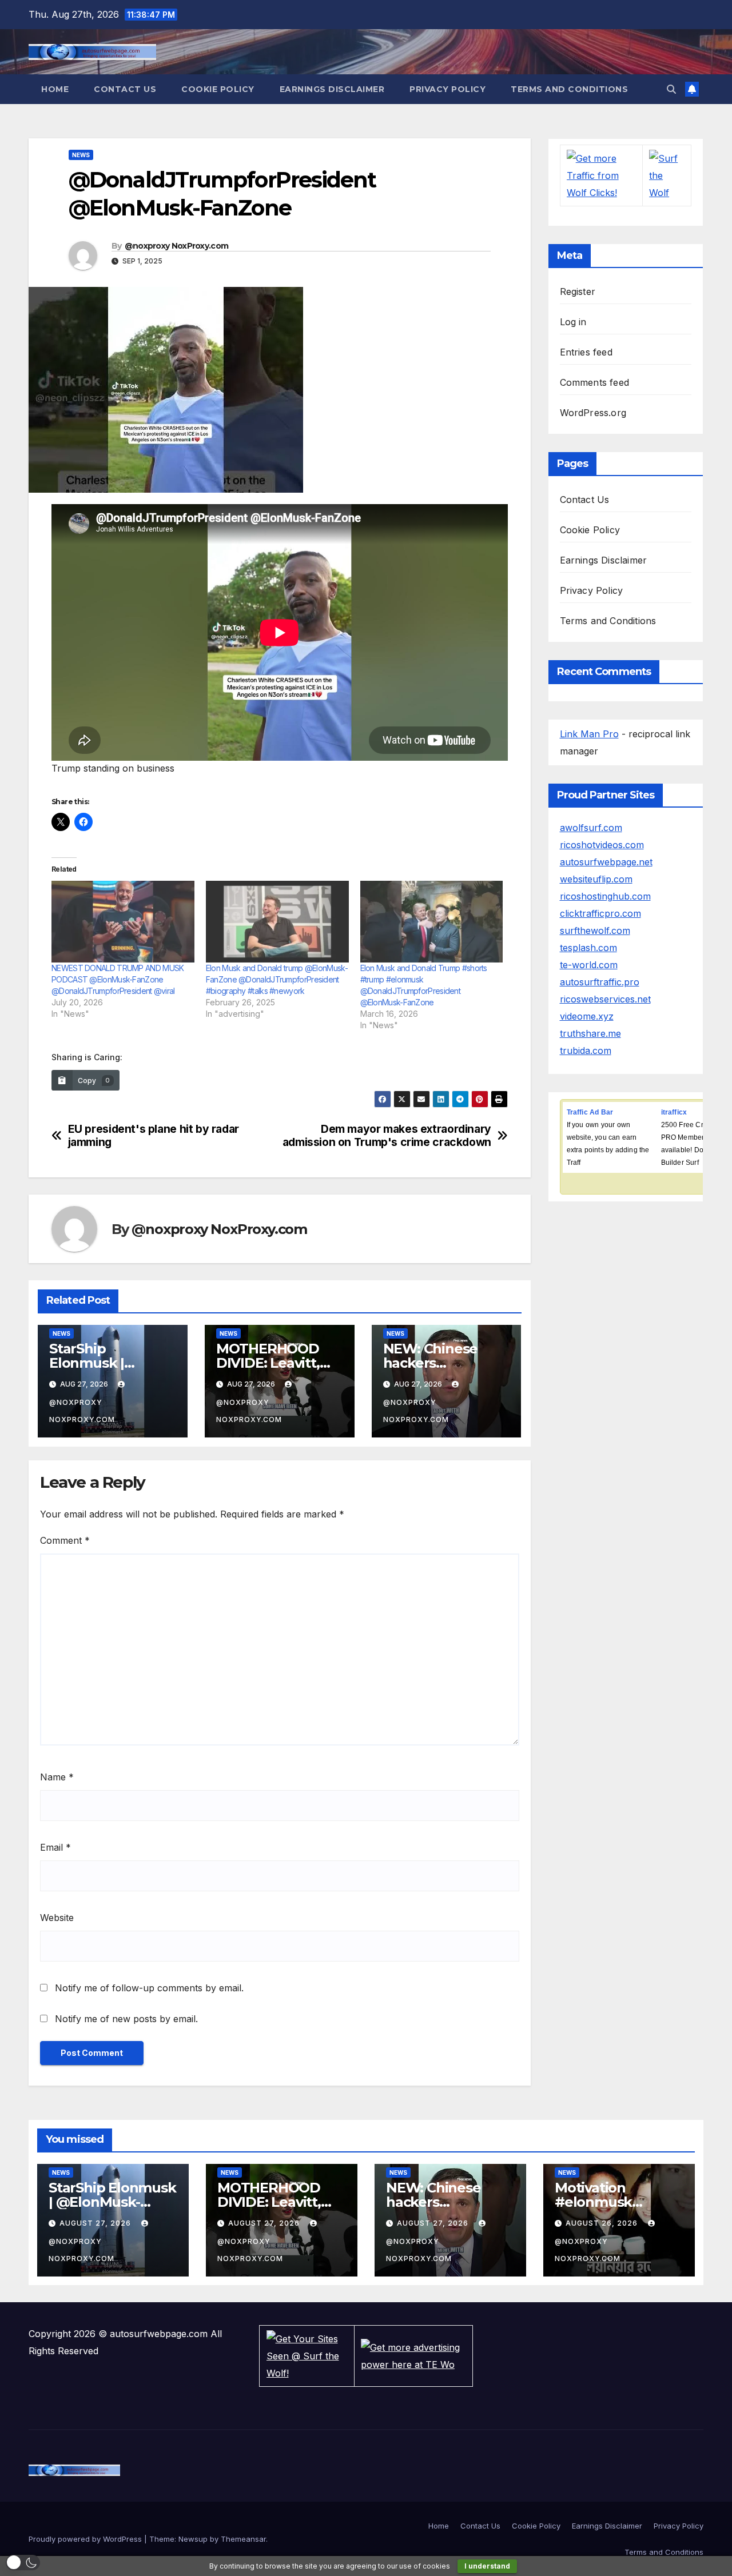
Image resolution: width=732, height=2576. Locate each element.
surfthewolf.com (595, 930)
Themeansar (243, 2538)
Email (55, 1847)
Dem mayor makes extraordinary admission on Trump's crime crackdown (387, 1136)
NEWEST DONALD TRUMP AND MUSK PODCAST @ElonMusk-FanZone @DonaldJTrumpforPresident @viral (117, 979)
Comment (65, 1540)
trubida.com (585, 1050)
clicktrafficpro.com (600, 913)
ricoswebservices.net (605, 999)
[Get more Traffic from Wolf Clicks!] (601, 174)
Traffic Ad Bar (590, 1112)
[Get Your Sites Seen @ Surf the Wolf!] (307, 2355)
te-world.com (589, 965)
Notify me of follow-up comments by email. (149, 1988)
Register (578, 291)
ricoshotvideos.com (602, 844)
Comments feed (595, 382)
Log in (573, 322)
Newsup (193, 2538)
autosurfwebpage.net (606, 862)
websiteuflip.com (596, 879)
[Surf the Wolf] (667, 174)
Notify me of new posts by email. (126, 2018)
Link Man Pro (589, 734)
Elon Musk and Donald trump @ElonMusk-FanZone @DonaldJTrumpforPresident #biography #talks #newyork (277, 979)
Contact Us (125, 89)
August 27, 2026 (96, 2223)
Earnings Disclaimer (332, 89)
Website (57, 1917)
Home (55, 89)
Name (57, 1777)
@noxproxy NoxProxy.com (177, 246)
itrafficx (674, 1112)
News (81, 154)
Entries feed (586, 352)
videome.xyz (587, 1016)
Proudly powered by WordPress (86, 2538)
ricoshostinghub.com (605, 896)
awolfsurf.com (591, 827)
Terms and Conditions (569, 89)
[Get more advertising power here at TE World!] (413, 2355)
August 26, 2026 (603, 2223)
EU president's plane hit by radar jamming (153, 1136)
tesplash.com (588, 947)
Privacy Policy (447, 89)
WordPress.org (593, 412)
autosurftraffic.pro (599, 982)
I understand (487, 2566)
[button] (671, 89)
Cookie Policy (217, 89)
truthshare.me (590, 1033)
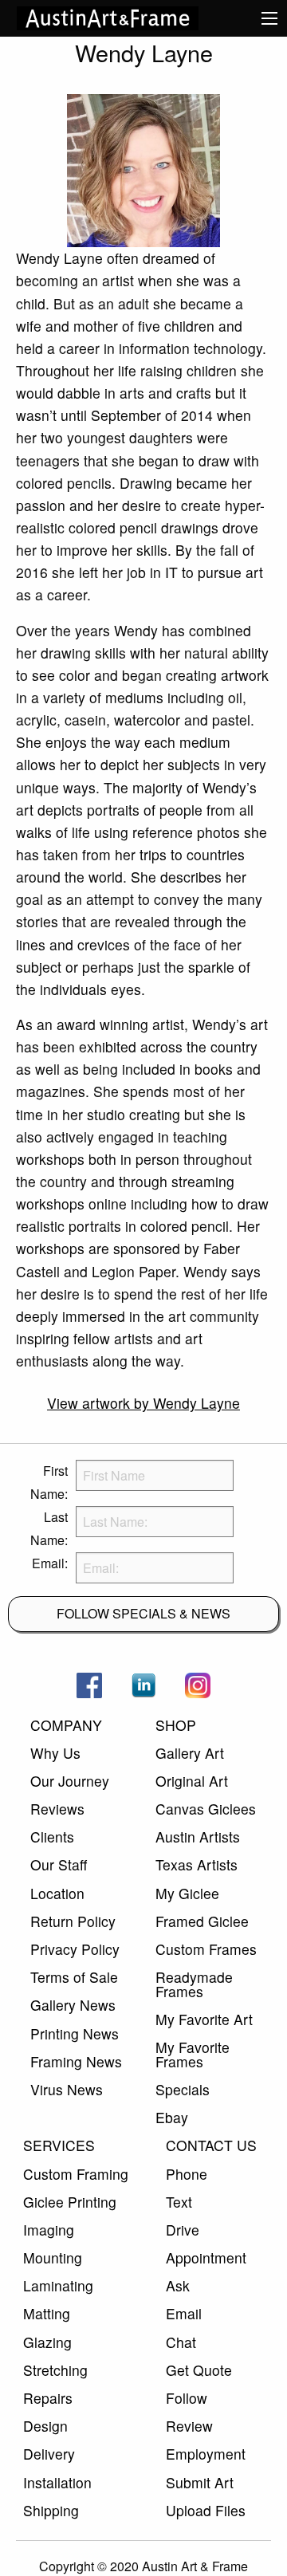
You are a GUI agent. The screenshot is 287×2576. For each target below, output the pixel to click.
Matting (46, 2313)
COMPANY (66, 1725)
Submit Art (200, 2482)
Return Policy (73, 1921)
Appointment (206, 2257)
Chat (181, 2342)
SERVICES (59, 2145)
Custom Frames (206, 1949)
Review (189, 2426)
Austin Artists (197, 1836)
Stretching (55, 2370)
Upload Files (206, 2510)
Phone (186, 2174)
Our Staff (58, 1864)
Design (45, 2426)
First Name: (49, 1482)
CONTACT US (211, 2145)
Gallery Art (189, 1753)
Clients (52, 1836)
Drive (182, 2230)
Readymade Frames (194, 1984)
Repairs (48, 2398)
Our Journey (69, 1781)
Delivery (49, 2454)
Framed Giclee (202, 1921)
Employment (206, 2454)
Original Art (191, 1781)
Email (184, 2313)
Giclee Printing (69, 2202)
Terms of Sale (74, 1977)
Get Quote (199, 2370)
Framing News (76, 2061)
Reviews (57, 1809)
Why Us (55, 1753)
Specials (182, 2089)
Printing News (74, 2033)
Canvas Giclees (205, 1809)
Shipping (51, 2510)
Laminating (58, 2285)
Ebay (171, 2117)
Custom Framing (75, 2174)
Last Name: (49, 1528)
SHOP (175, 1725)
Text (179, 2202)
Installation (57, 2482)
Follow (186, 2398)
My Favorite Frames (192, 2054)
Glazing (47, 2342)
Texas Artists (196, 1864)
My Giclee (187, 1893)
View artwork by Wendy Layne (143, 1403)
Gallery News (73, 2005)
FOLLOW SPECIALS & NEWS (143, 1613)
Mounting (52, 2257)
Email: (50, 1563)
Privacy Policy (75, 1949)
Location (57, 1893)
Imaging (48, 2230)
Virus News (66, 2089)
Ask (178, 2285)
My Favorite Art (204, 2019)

**Assignment**
Could you set down, exactly as written, the lines above between the one holding "SERVICES (59, 2145)" and the one holding "Why Us (55, 1753)", inclusive, and nothing more?

**Written answer**
SERVICES (59, 2145)
Custom Frames (206, 1949)
Review (189, 2426)
Austin Artists (197, 1836)
Stretching (55, 2370)
Upload Files (206, 2510)
Phone (186, 2174)
Our Staff (58, 1864)
Design (45, 2426)
First Name: (49, 1482)
CONTACT US (211, 2145)
Gallery Art (189, 1753)
Clients (52, 1836)
Drive (182, 2230)
Readymade Frames (194, 1984)
Repairs (48, 2398)
Our Journey (69, 1781)
Delivery (49, 2454)
Framed Giclee (202, 1921)
Employment (206, 2454)
Original Art (191, 1781)
Email (184, 2313)
Giclee Printing (69, 2202)
Terms of Sale (74, 1977)
Get Quote (199, 2370)
Framing News (76, 2061)
Reviews (57, 1809)
Why Us (55, 1753)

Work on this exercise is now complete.